[THE PROBLEM]:
Convert the lines running from the one containing "You are a computer-use agent." through the one containing "click(212, 76)", both included, into a Markdown table with the columns Row and Text. Skip blank lines and omit the pictures.

[RECORDS FOR PROCESSING]:
------------------------------------------------------------

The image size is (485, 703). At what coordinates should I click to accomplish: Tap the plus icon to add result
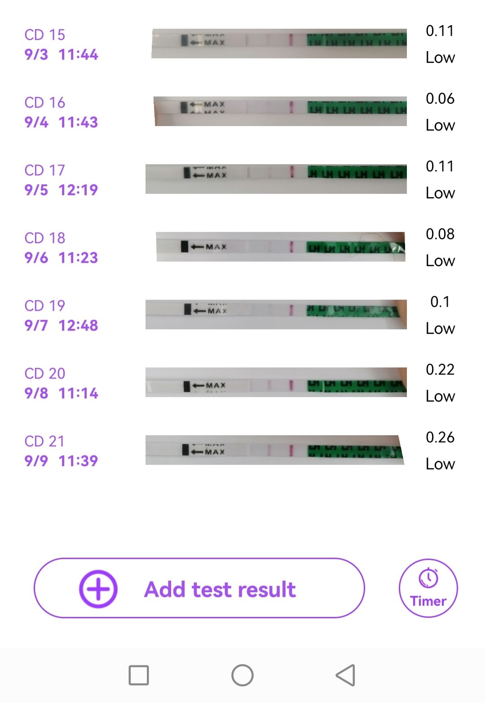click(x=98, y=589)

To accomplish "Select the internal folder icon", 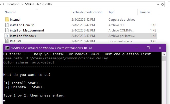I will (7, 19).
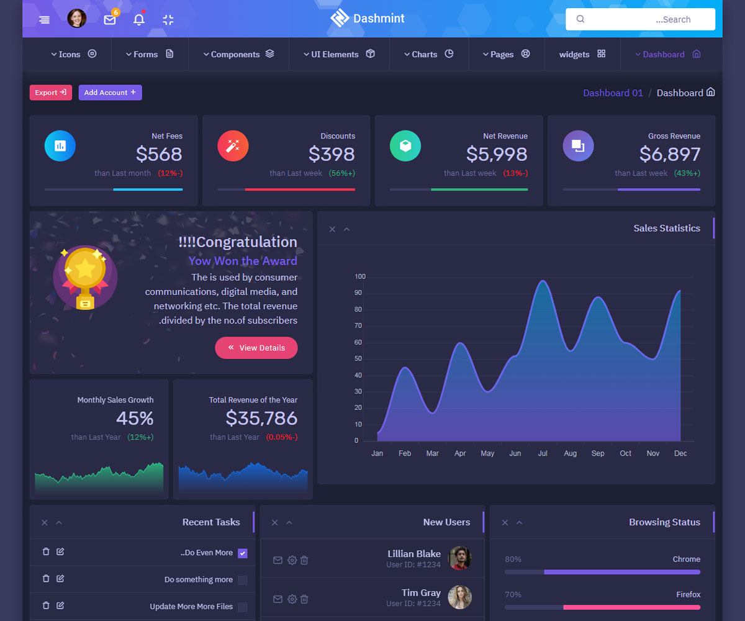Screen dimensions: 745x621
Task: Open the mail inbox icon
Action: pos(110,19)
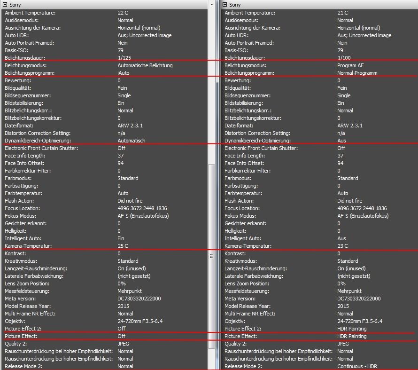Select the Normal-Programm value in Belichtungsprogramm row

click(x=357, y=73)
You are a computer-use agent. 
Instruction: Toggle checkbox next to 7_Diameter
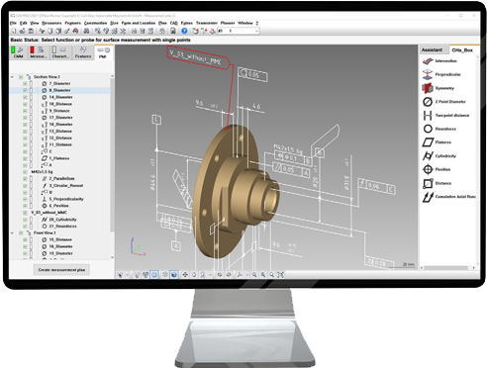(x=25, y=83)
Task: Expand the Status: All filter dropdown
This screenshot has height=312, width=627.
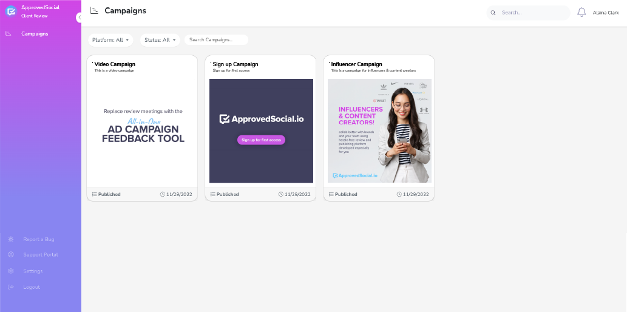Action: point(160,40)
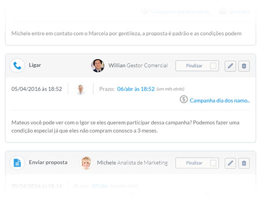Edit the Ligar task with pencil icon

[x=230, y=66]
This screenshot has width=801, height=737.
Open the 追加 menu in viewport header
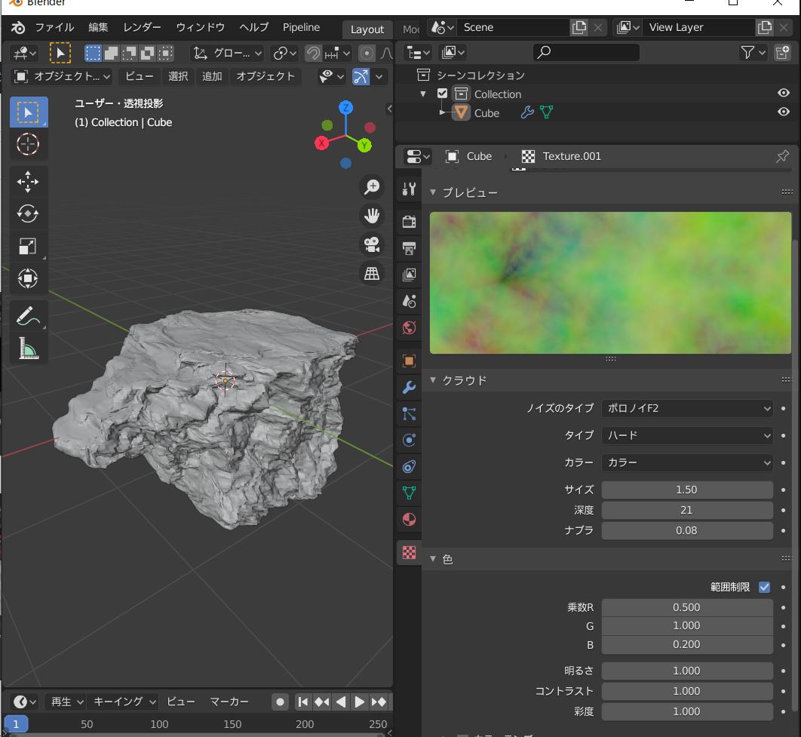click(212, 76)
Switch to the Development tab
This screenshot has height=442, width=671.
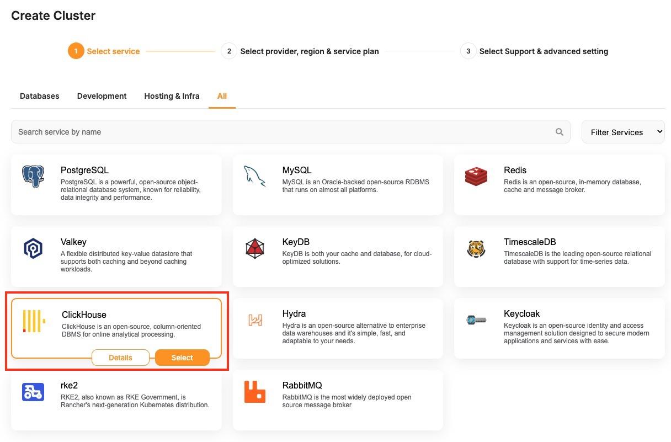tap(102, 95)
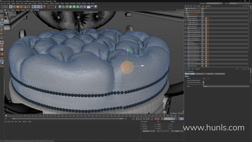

------------------------------------------------------------

[FULL ANSWER]:
| Row | Text |
|---|---|
| 1 | You are a computer-use agent.  |
| 2 | Instruction: Toggle checkbox next to 7_Diameter |
| 3 | (x=25, y=83) |
| 4 | Task: Expand the Status: All filter dropdown |
| 5 | This screenshot has height=312, width=627. |
| 6 | Action: point(160,40) |
| 7 | Edit the Ligar task with pencil icon |
| 8 | [x=230, y=66] |
| 9 | This screenshot has width=801, height=737. |
| 10 | Open the 追加 menu in viewport header |
| 11 | click(212, 76) |